**YOUR TASKS:**
1 – Answer these questions from the post on the Turcotte appeal, each on its own line:
(a) Who will appeal the no-responsibility verdict?
(b) How much time could pass before it is known whether the appeal will be heard?
(c) Whose case is named alongside this one?
2 – Reproduce the passage of the post on the Turcotte appeal that opens with the words containing "Nobody appears ready" and closes with "entirely sucked inside.".

**EXERCISE TEXT:**
Posted on | July 22, 2011 | No Comments
It’s official : the director for penal and criminal cases will appeal of the no-responsibility verdict handed out in the Guy Turcotte trial. His reasons were summed up briefly to the press and he refuses to give any further explanations. More than a year could go by before we know if this appeal will even be heard.
This lack of information will be fodder for chronicler, commentators and week-end jurists who will be comforted in their conviction that Turcotte is ultimately guilty. But for the rest of the population it is basically useless. I had expressed previously my deep desire to understand the reasons motivating the verdict, and stated my belief that justice had a duty to broadcast them sufficiently. Yet apparently we will need to wait at least one more year, probably more if this appeal makes its way before the court.
This case, just like Claude Robinson’s, allow us to glance that the wide chasm which is forming between the administration of justice and its professionals, on the one hand, and the population as a whole, who feels helpless in the legal maze.
Nobody appears ready to step out of a comfort zone, to grab the bull by the horns or build a bridge across this chasm. It is regrettable indeed, for when citizens become disenfranchised with official justice, they take matters into their own hands, with obvious disastrous results. Just like a snake biting its own tail, you only realize things are going wrong after you’ve been entirely sucked inside.

**AVAILABLE DATA:**
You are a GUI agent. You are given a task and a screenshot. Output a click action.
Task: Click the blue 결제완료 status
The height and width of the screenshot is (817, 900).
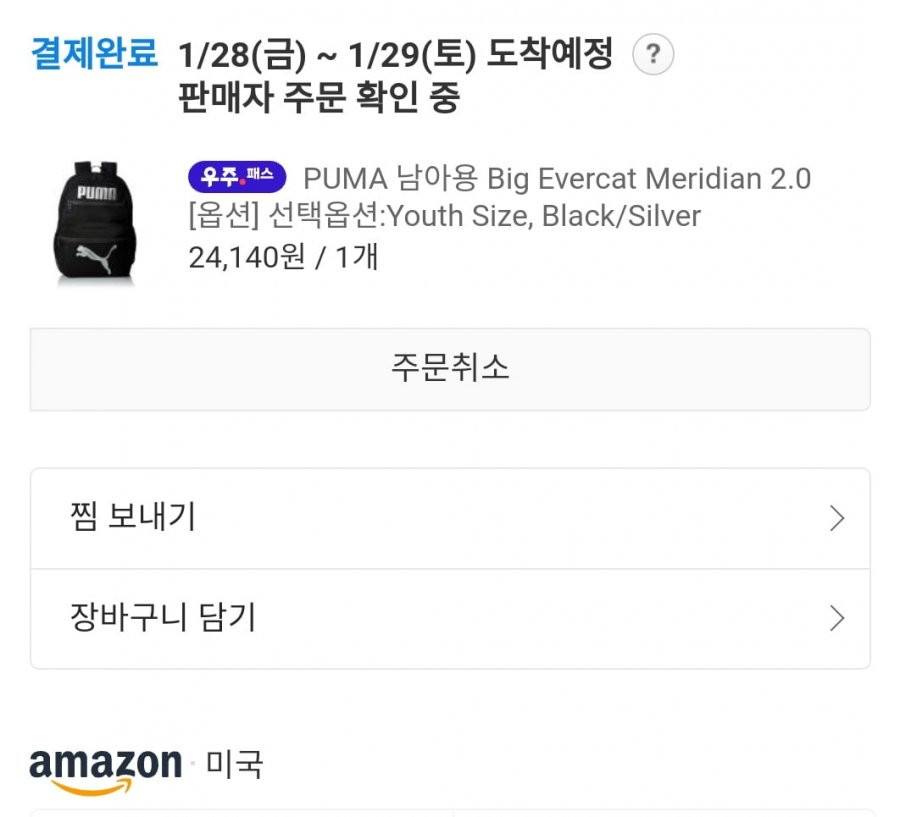pyautogui.click(x=94, y=53)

**TASK-BY-TASK SOLUTIONS:**
1 –
(a) The director for penal and criminal cases.
(b) More than a year.
(c) Claude Robinson's.

2 –
Nobody appears ready to step out of a comfort zone, to grab the bull by the horns or build a bridge across this chasm. It is regrettable indeed, for when citizens become disenfranchised with official justice, they take matters into their own hands, with obvious disastrous results. Just like a snake biting its own tail, you only realize things are going wrong after you’ve been entirely sucked inside.